═══ PAGE ═══

With twenty-three Texas Book Festivals under our belt, we’re proud to have in our TBF family hundreds and hundreds of writers who have graced our stages with their wit, insight, and remarkable work over the last two and a half decades. We’re celebrating some of these Texas Book Fest alums with a new display up at BookPeople. Every writer featured on these shelves has a highly anticipated new book out in 2019. Before diving into their latest, we highly recommend you pick up the books they shared with us when they made the trip here to Texas. Read the previous books, pre-order the new ones, and, in the meantime, we’ll be working hard behind the scenes to bring you a bright, shiny, twenty-fourth Texas Book Festival October 26-27. Happy reading!

═══

» WHAT THIS EXERCISE ASKS:
1: From the Texas Book Festival passage, copy the text from "With twenty-three Texas" to "26-27. Happy reading!" word for word.
2: Condense the paragraph of the Texas Book Festival passage that begins "With twenty-three Texas Book Festivals" into a shorter version that keeps its main facts.

═══ SOURCE EXCERPT ═══

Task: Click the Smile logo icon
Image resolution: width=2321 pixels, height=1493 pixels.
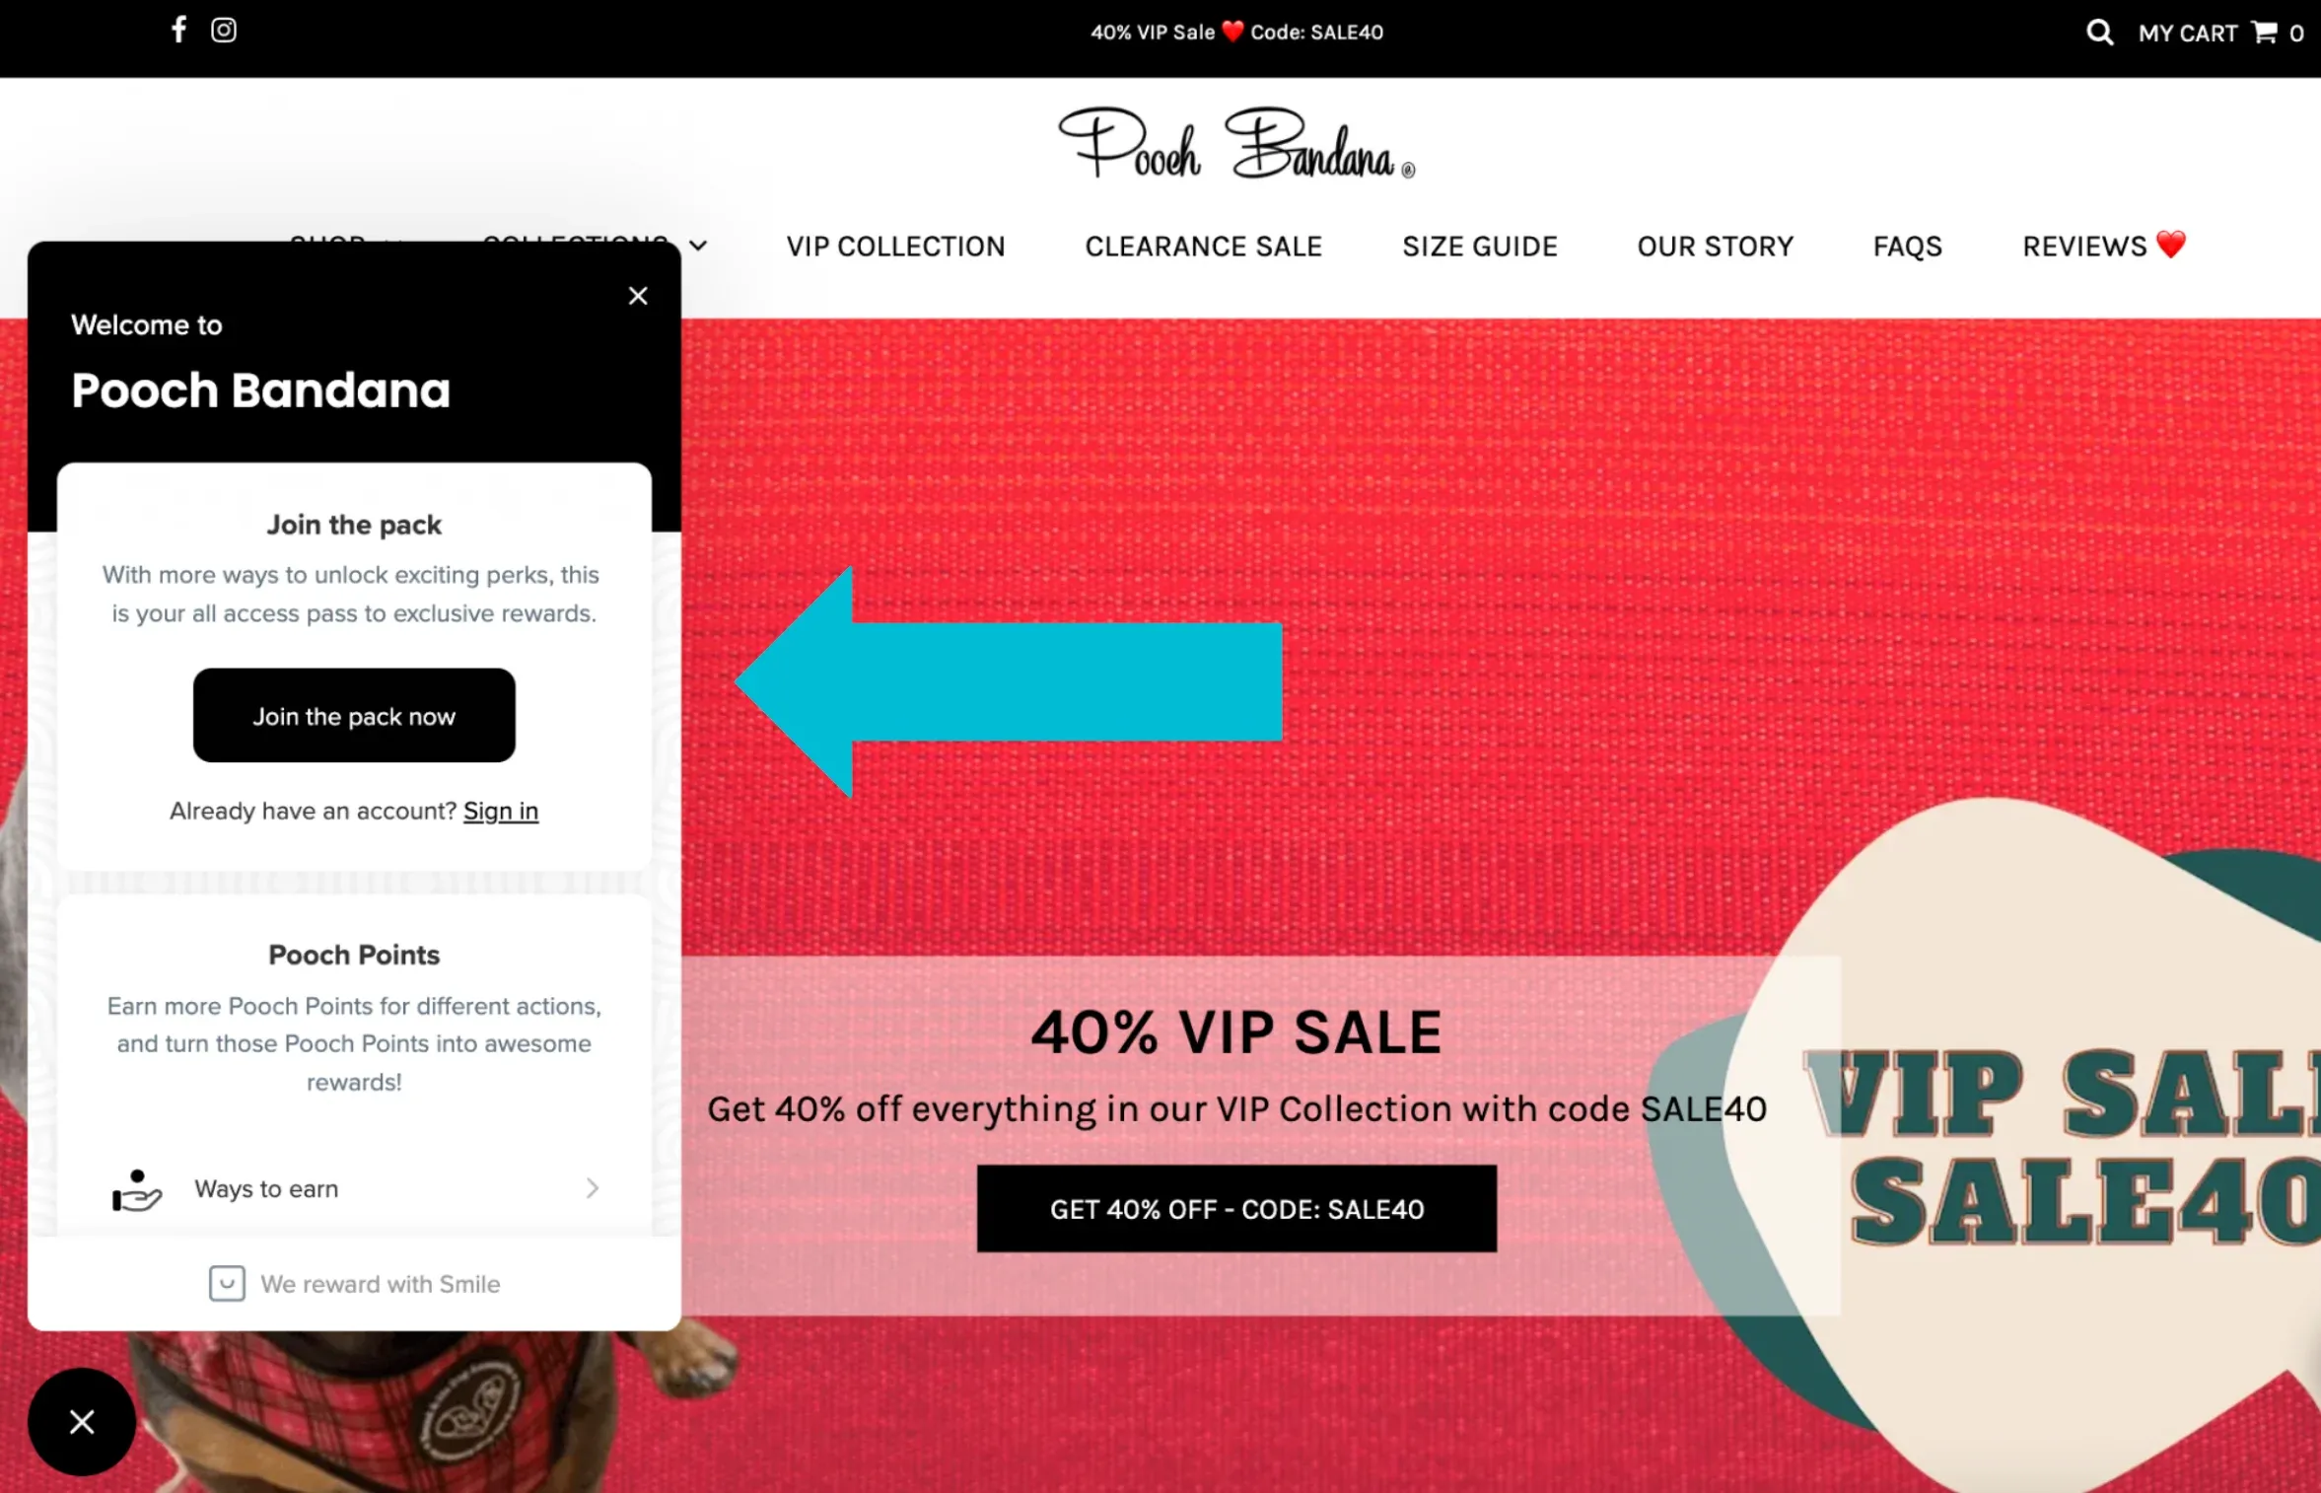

═══

» SOLUTIONS PER TASK:
1:
With twenty-three Texas Book Festivals under our belt, we’re proud to have in our TBF family hundreds and hundreds of writers who have graced our stages with their wit, insight, and remarkable work over the last two and a half decades. We’re celebrating some of these Texas Book Fest alums with a new display up at BookPeople. Every writer featured on these shelves has a highly anticipated new book out in 2019. Before diving into their latest, we highly recommend you pick up the books they shared with us when they made the trip here to Texas. Read the previous books, pre-order the new ones, and, in the meantime, we’ll be working hard behind the scenes to bring you a bright, shiny, twenty-fourth Texas Book Festival October 26-27. Happy reading!

2: After twenty-three Texas Book Festivals, hundreds of writers have appeared on its stages over the last two and a half decades. A new display at BookPeople celebrates some of these alums, each of whom has a new book out in 2019. Readers are encouraged to read the books these writers shared at the festival and pre-order their new ones while the team prepares the twenty-fourth Texas Book Festival, set for October 26-27.